Peter Bürger (Jahrgang 1961) ist in Westfalen geboren und wuchs in einer noch weitgehend katholisch geprägten Landschaft auf. Nach seinem Abitur 1980 am Gymnasium der Abtei Königsmünster in Meschede folgte der Zivildienst des Kriegsdienstverweigerers. Danach studierte er römisch-katholische Theologie in Bonn, Paderborn und Tübingen (Abschluss: Diplom-Theologe). Ganz bewusst wählte er im Anschluss daran eine Tätigkeit im Bereich Sozialarbeit in Düsseldorf und die weitere Ausbildung zum Krankenpfleger. Er arbeitete in Krankenhäusern, ab 1997 im Bereich der psychosozialen Begleitung von HIV-Betroffenen und Drogenkonsumenten sowie in der Aids-Prävention. 1998 war er Mitinitiator eines christlich-ökumenischen Bündnisses für die Rechte von Menschen auf der Straße. Seit 2003 ist er als freiberuflicher Autor tätig und hat mehrere Bücher geschrieben, darunter: „Napalm am Morgen. Vietnam und der kritische Kriegsfilm“ (2004), „Hiroshima, der Krieg und die Christen“ (2005), „Bildermaschine für den Krieg“ (2007), „Die fromme Revolte – Katholiken brechen auf“ (2009). Auch im Online-Magazin „Telepolis“ und der Zeitschrift „Hintergrund“ hat er Beiträge veröffentlicht. Für seine Studie „Kino der Angst – Terror, Krieg und Staatskunst aus Hollywood“ (2005) wurde er 2006 mit dem Bertha-von-Suttner-Preis in der Kategorie „Film & Medien“ ausgezeichnet.

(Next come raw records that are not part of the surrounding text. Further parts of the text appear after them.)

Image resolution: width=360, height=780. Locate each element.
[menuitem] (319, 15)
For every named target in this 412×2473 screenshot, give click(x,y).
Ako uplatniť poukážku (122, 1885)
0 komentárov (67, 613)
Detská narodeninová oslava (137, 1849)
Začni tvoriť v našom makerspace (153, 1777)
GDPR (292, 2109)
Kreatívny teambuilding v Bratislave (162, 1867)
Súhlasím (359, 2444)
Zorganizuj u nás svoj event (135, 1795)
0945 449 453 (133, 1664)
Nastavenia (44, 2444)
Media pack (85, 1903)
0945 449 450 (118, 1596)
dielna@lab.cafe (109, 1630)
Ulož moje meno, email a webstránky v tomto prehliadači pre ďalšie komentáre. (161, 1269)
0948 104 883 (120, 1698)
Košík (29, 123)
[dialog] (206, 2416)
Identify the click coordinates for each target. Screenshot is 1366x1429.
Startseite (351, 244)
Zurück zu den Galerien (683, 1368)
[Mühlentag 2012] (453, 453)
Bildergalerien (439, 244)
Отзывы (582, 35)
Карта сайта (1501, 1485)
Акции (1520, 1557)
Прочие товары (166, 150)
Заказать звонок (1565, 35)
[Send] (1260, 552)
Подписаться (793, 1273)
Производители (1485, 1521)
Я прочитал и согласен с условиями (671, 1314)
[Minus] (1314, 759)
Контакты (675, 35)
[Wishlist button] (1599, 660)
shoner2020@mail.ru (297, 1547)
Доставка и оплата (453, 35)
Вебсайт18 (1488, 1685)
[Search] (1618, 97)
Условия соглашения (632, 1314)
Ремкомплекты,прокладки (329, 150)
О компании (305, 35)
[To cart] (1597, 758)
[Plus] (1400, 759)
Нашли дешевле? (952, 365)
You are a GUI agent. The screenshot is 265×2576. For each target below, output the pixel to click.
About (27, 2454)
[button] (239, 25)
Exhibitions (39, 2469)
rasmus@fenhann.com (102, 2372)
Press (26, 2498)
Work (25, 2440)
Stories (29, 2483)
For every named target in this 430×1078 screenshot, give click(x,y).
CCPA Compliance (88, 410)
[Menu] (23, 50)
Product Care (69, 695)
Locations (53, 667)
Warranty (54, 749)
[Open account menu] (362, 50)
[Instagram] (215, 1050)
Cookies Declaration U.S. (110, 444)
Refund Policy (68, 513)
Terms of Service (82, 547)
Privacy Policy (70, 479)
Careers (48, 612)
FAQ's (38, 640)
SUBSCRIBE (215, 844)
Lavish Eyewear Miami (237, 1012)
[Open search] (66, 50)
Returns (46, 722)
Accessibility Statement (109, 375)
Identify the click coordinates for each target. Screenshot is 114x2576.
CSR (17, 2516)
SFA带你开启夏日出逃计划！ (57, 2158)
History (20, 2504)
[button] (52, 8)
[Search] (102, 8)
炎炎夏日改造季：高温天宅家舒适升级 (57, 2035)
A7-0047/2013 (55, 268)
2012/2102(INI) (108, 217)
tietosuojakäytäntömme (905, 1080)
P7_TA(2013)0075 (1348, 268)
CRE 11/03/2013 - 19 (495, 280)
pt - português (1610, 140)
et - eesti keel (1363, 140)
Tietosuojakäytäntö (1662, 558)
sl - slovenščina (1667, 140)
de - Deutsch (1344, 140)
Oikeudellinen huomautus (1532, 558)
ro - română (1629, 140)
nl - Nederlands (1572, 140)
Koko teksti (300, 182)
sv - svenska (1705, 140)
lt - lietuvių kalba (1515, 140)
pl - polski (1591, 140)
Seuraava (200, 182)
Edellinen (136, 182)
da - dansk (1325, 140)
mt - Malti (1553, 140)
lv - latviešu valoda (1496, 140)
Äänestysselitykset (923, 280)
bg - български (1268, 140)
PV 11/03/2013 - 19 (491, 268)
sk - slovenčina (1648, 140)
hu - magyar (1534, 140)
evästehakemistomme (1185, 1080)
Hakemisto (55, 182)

Bürger ist Mitglied bei Pax Christi, dem Internationalen Versöhnungsbund und der DFG-VK. Auch aufgrund seines friedenspolitischen Engagements wird er oft als „linkskatholisch“ bezeichnet.

Bürger ist ledig und lebt im Großraum Düsseldorf.

MM: Sehr geehrter Herr Bürger, Sie setzen sich intensiv für die „Die Einheit der menschlichen Familie“ ein. Was verstehen Sie darunter?

Bürger: Das Bekenntnis zur einen Menschheit auf der Erde ist grundlegend für die „abrahamische Ökumene“ von Juden, Christen und Muslimen. Zugleich kann es im 3. Jahrtausend eine geschwisterliche Zusammenarbeit nur zwischen jenen globalen Bewegungen und Religionsgemeinschaften geben, die die ungeteilte „Einheit der menschlichen Familie“ ohne Abstriche zum Ausgangspunkt und Ziel nehmen. Es handelt sich nicht um eine schöne Predigtparole oder ein abstraktes Prinzip. Der Ernstfall der einen Menschheit erweist sich in der unbedingten und wirklich ausnahmslosen Achtung der Würde jedes Menschen. Imperialisten oder Terroristen sind aus christlicher Sicht keineswegs ausgeschlossen, auch wenn sie gemordet haben.

In der koranischen Überlieferung kommt die Einheit der Menschheit schön und präzise z.B. in Sure 5:32 zur Sprache. Jede Gewalttat gegen eine Menschenschwester oder einen Menschenbruder bedeutet eine Verachtung der ganzen Menschheit. In jeder rettenden Zuwendung, wie verborgen sie auch geschehen mag, erweist sich andererseits die Verbundenheit der ganzen Menschenfamilie. Wenn uns dies nicht im Innersten erschüttert, verbleiben wir im Reich der Hässlichkeit, welchen frommen Ritualen oder Bekenntnissen wir auch immer anhängen. Ich bin in jeder Begegnung mit Menschen neugierig darauf, wie in ihrem Überlieferungshintergrund und ihrem Leben die Schönheit der nahen wie universellen Verbundenheit aufleuchtet. Ihre und meine Glaubensgemeinschaft, wir müssen allen verdeutlichen, dass und wie die Bezeugung der „einen Menschheit“ zu unserem Fundament gehört.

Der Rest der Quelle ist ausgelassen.